Unconsciously, many people usually misuse some financial terms in their daily conversation. The mistaken use of the word sometimes confuses young investors and early entrepreneurs.
Especially entrepreneurs and investors who do not have the basis of formal education regarding finance. One term that is already very familiar, but still very gray in its meaning is revenue and income.
Most people use this term very often interchangeably, but sometimes in the wrong context. This term does sound very similar, even from its meaning, but it turns out to be different in the concept of understanding.
Then, what is the difference between Revenue and Income?
Definition of Revenue
Revenue, a word that usually will always appear at the very top of the operating income statement. Usually, this consists of the total amount of cash generated through the sale of a product or service that is the main operational activities for a business.
The results of the revenue usually also reduced by returns or discounts. In other words, revenue is a net profit generated by business people in a certain period.
For example, you have a food business. Then, your revenue will come from total food sales over a certain time (usually calculated monthly). If you give a discount, then you can subtract the count generated by the total discount that you give to consumers.
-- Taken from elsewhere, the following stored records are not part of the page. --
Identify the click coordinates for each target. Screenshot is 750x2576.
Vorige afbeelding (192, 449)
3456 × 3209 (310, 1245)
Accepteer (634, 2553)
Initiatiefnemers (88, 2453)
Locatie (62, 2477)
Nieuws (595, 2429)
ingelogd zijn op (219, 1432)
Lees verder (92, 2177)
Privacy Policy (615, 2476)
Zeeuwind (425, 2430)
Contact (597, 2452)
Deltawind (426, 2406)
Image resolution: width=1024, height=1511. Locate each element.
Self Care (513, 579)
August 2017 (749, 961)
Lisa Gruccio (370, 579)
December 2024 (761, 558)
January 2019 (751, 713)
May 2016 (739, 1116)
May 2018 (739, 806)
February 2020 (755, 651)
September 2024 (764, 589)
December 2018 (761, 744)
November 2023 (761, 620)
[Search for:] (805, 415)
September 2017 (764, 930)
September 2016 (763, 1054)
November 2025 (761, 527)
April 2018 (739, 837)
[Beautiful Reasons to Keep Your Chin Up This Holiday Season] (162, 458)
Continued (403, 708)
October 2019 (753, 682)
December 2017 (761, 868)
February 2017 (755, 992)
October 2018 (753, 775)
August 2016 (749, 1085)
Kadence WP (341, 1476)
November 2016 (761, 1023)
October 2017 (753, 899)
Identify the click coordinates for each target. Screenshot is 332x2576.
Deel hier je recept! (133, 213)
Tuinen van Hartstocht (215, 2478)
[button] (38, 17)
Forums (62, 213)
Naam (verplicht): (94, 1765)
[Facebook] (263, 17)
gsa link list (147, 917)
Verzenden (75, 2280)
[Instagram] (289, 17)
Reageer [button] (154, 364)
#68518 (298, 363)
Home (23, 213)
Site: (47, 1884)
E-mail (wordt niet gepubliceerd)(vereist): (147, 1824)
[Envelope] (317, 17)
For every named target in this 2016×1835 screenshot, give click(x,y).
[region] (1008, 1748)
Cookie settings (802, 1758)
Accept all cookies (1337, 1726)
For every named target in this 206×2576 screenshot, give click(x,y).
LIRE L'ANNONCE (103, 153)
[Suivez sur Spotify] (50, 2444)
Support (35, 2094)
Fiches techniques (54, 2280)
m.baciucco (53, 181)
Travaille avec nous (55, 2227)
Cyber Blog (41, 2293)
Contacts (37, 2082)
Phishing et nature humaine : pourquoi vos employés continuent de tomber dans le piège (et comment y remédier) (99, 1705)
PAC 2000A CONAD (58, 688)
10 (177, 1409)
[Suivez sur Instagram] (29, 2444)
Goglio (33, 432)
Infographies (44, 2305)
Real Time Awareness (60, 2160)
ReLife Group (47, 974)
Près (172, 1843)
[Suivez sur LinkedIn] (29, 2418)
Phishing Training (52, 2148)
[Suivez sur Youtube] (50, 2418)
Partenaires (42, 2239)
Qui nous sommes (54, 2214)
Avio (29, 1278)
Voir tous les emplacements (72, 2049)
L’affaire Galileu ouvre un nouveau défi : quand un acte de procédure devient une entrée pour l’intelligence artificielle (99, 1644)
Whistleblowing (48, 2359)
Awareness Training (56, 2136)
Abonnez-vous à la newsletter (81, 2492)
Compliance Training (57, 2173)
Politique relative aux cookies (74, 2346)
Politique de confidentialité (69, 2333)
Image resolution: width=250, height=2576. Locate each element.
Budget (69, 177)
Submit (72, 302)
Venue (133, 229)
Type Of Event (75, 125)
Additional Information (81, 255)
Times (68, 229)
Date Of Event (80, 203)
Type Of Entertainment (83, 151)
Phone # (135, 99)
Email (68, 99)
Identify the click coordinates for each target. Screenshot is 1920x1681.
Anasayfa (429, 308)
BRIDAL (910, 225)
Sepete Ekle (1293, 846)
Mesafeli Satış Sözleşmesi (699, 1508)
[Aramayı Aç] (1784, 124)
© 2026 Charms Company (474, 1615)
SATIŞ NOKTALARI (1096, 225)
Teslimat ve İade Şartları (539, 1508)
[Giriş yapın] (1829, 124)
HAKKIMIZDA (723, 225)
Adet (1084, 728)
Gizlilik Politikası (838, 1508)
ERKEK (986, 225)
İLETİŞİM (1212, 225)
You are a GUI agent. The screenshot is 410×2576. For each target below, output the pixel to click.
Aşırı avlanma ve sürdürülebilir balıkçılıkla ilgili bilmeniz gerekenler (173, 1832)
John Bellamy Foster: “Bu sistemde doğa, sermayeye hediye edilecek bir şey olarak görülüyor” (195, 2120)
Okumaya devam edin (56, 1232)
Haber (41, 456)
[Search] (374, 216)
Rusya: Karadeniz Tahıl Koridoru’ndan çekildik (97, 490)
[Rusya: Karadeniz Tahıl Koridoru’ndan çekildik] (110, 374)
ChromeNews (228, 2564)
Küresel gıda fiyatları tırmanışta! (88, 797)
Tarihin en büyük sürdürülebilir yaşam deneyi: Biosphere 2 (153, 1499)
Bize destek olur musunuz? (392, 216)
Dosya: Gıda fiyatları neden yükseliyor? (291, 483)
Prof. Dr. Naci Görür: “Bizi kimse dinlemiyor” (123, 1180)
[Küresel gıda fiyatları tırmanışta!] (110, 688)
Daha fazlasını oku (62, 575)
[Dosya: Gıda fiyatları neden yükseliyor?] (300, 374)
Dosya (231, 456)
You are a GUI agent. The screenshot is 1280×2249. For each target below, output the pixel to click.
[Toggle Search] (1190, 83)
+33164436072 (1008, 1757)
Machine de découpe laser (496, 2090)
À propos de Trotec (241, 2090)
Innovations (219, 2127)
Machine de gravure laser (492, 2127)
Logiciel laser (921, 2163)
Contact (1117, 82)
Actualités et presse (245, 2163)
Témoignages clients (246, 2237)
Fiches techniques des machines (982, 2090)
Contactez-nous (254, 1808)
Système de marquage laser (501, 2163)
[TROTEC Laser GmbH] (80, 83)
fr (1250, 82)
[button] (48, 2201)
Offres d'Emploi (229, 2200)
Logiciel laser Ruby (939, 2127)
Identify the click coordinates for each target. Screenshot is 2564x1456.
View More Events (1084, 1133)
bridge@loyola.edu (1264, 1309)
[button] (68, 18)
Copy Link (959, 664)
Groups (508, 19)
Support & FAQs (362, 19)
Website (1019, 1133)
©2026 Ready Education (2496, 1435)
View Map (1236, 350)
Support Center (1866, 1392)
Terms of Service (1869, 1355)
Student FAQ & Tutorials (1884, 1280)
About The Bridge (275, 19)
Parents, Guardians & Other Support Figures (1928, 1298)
Apart from that, sometimes some types of businesses may also have alternative sources of income from investment or other asset sales. However, you cannot calculate the fund as revenue because it does not come from the main operations of a business.
The total funds generated outside the main operation can be entered into other parts of the income statement.
Definition of Income
Income turns out to have a different meaning from revenue. In the financial context, income almost always refers to net income.
It usually refers as net income because the amount can represent the total amount of cash leftover from the original amount of revenue after taking into account all existing costs and additional income.
Existing costs include the cost of goods sold, operational costs such as rent, utilities, salaries, etc. Whereas for additional income, it usually comes from some income including interest that has accumulated on investments or funds that come from the sale of intangible assets or physical assets, such as equipment or bonds.